Mu does signify the term mulatto in reference to a person who is racially mixed to a confusing degree (i.e. a person who appears "white" but who has "black" blood). It also refers to a person's status before the end of slavery (or at least in Louisiana). Free people of color were referred to as mulatto regardless of actual racial mixing, while slaves were almost universally referred to as black.

Anonymous said...

Were there any instances in the Fredericksburg census of the enumerator listing members of the same African-American family as B or M? In the Lexington census there were a couple African-American families whose children were categorized inconsistently. I am trying to understand if it was a mistake or a color (not a racial) designation. Example – Mother is B and Father is M, some children are B but others are M.

Kirk Johnson said...

@miratrinity: Thanks; this is good to know. I'm glad to have my hunch confirmed, but I especially appreciate the additional information and context.

@silverflowseast: That's a really good question; I'm going to look for an answer, or at least a better answer than "I don't know."

Katelyn said...

I worked with the same city but at a different area and so my sample's display of African American and Mulatto individuals was limited.

As someone who got a chance to work more with this subset I wanted to ask; When the individuals were black or mulatto were widowed did your section of the census list who they were a widow of? Mine did for some of the white individuals but none of the black.

Also, when it came to children of the black and mulatto families in your sample, were they more commonly listed as "at home" "at school" or working an occupation?
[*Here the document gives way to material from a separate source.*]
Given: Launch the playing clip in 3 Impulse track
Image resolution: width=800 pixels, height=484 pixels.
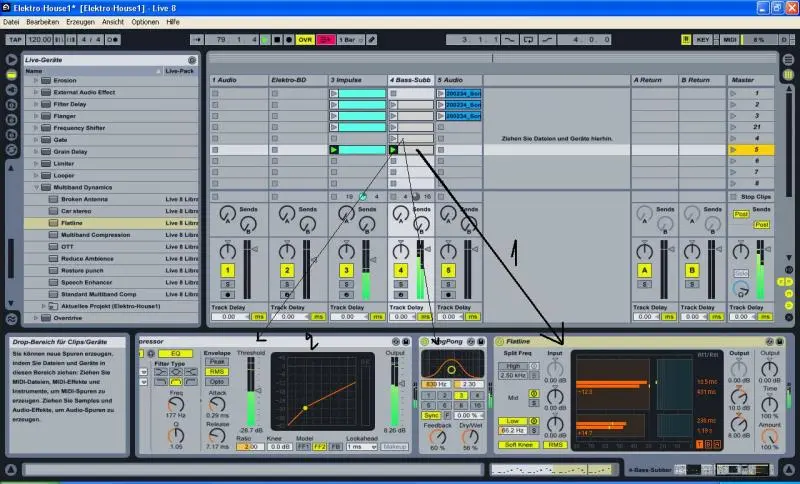Looking at the screenshot, I should pos(335,150).
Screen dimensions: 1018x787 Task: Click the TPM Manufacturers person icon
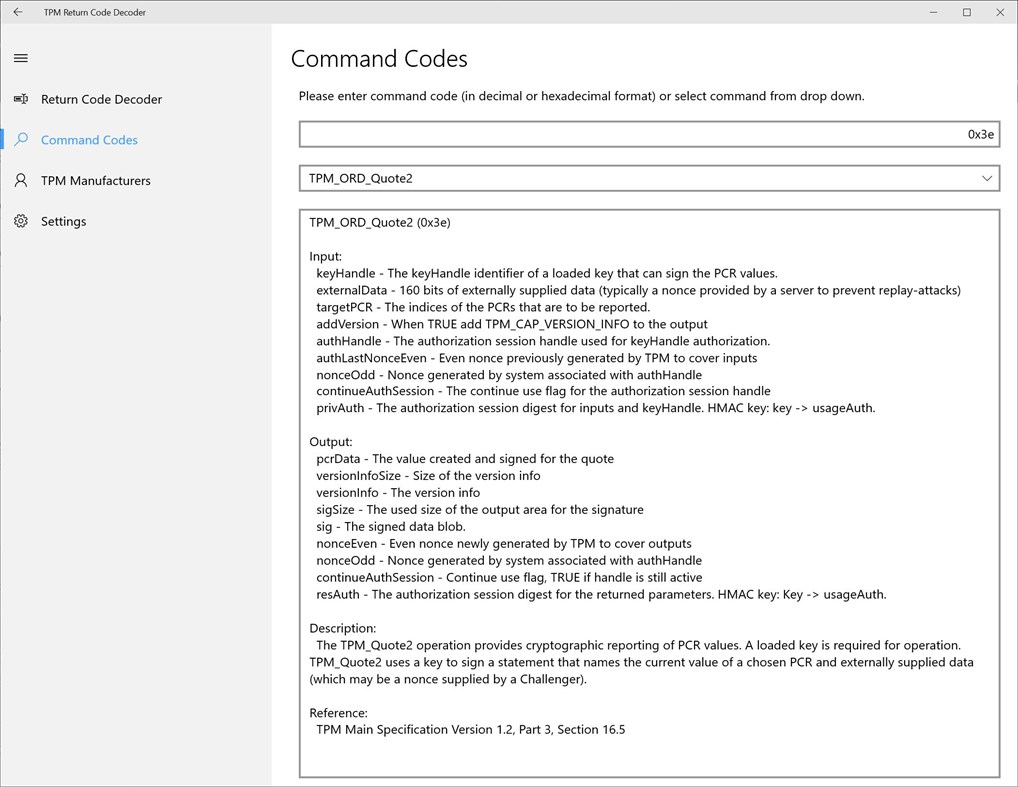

The few in my sample, with one exception, seemed to all be working in service occupations if they were 10 or older.

@Silverfloweast: I agree with Kirk, you bring up a very good point. :) It also, for me, raises the question of how exactly they were defining mulatto as a category, since the census from this year seems to not go into detail on the categories beyond naming what the abbreviations stand for.

Dan Curry said...

silverflowseast: I also did Fredericksburg and of my sample of 35 households, 6 households were mixed black/mulatto.